Sono state sempre presenti nel suo Santo Viaggio la rivelazione di Gesù Abbandonato e la maternità di Maria. Giovanni ha vissuto il travaglio di conciliare il lavoro artistico con il distacco da esso con grande sapienza, attenzione e sofferenza, mai con superficialità.

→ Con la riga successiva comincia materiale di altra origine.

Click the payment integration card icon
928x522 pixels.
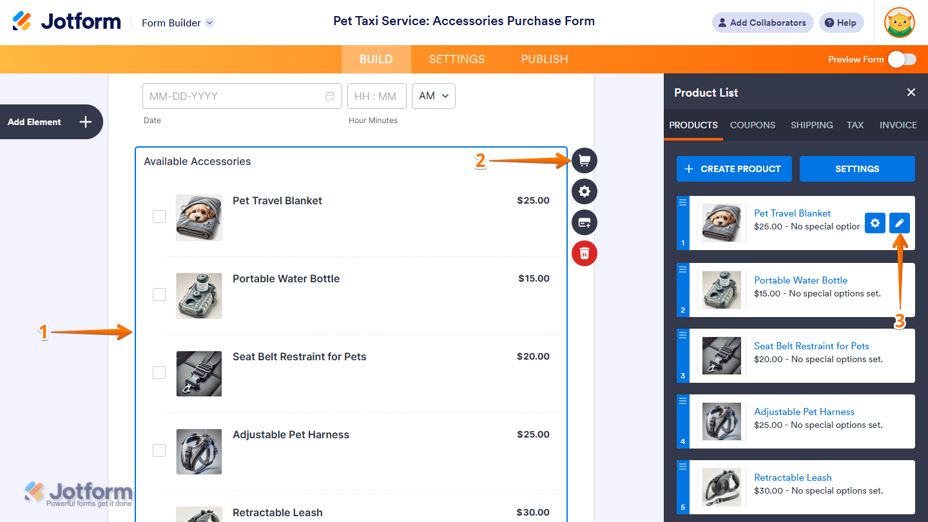coord(585,222)
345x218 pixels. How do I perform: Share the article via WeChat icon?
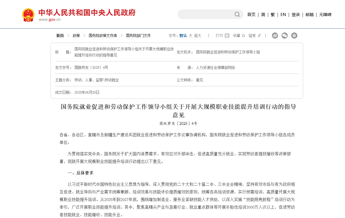(284, 36)
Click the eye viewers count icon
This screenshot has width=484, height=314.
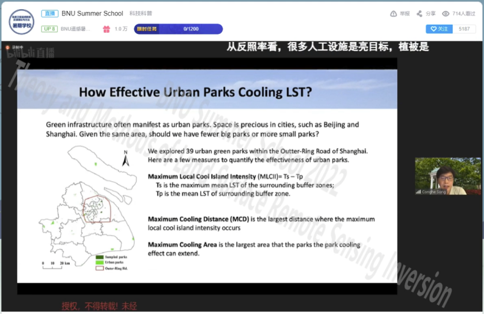pos(445,14)
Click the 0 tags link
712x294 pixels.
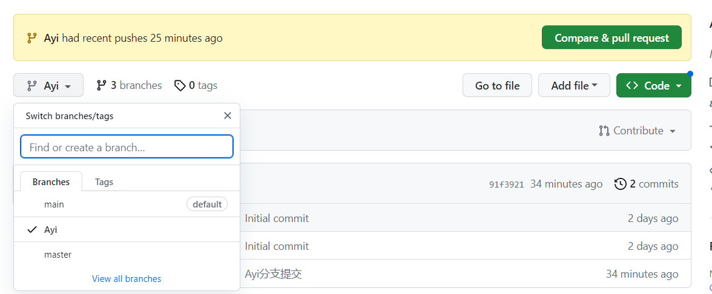coord(196,85)
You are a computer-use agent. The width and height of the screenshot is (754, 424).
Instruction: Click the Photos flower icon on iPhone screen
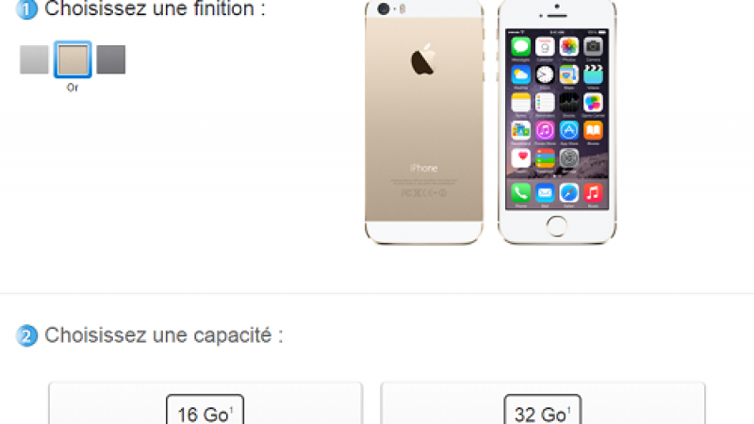(x=569, y=46)
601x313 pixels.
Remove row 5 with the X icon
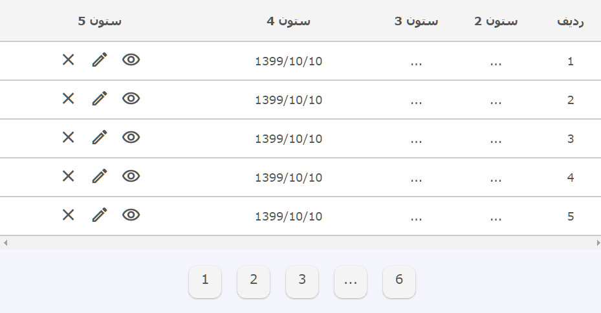[68, 215]
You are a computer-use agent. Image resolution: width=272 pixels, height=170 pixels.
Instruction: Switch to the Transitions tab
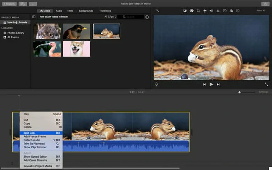pos(105,11)
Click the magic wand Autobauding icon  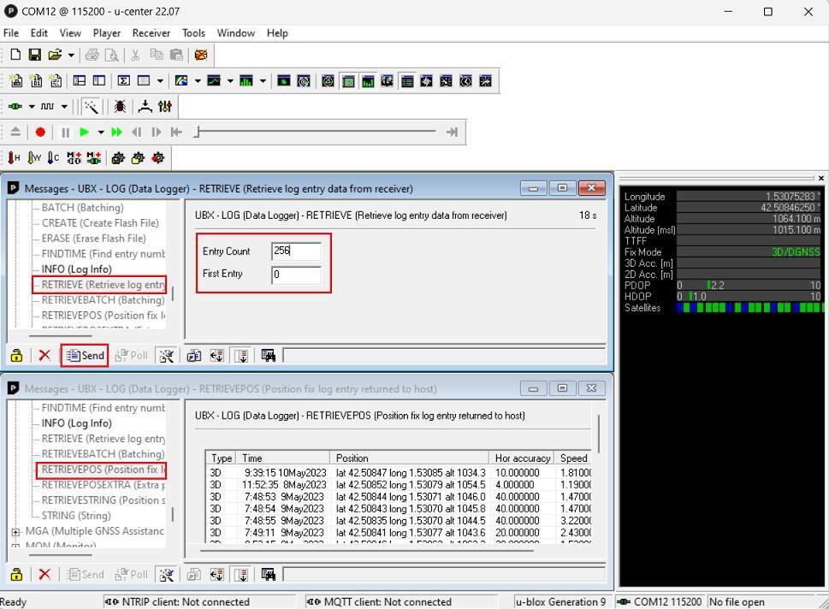(92, 107)
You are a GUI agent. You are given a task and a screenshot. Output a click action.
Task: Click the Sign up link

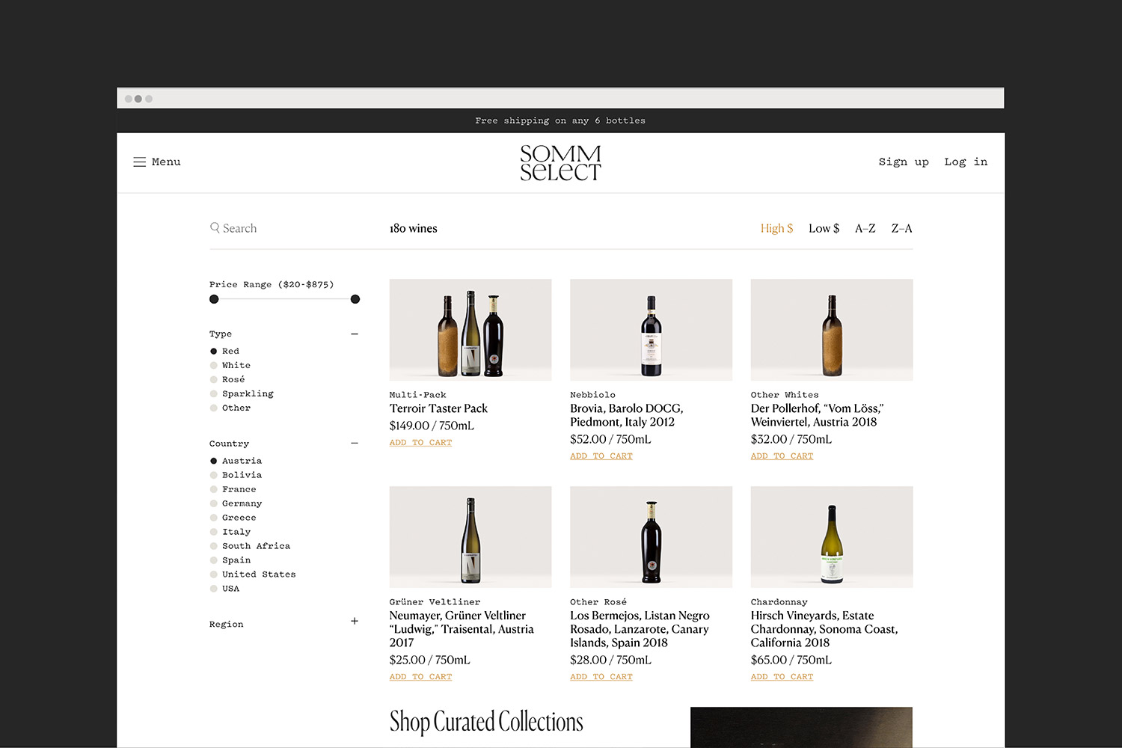coord(904,162)
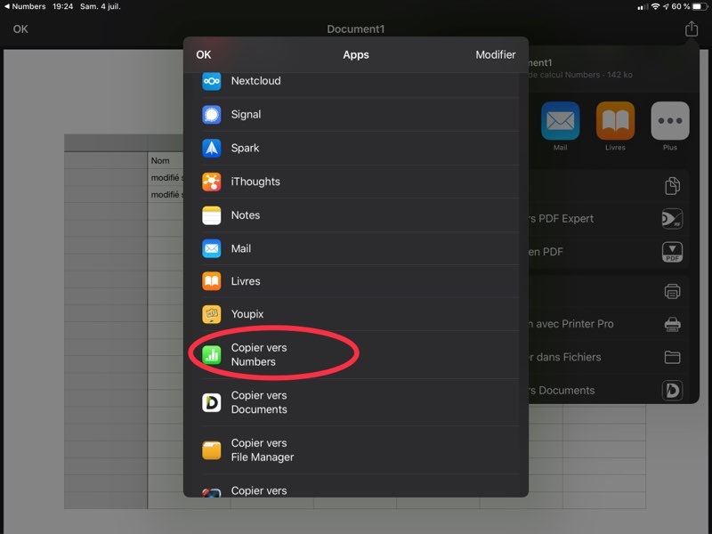The image size is (712, 534).
Task: Tap the Printer Pro action icon
Action: pyautogui.click(x=672, y=324)
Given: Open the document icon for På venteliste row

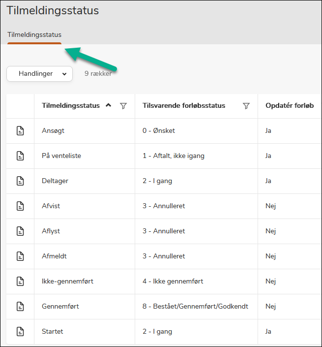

L’Eterno Padre non gli ha risparmiato gioie e prove. Nel 2008 i primi sintomi della malattia: “Vivo così un nuovo incontro con lo Sposo da riconoscere con una scelta più profonda”.
Rimane sempre forte il suo rapporto con Chiara anche dopo la partenza di lei per il Cielo: “Chiara continua ad essere fra noi come non avrei mai immaginato, la sua costante presenza in tanti momenti della giornata mi aiuta a vivere l'attimo presente, a tenere Gesù in mezzo.” E ancora: “Il Paradiso, più che comunicarcelo, Chiara ce lo ha fatto 'vedere' nella sua essenza e me lo ha impresso nell'anima, nel cuore, negli occhi! Una grazia aggiunta del carisma è la rivelazione della grandezza di Maria in seno alla Trinità”.

Nelle ultime ore è stato accompagnato da Adele, dai figli e familiari, e dai focolarini di Brescia sino agli ultimi istanti. Di tanto in tanto ripeteva con voce sommessa, ma chiara, un nome: “Gesù Abbandonato”, a conferma che la sua anima era puntata in Colui che era stato l’unico tutto della sua vita.

Grati di quanto Giovanni ha fatto per l’Opera e certi che continuerà ad intercedere per tutti noi, ci uniamo in preghiera per lui e per la sua famiglia.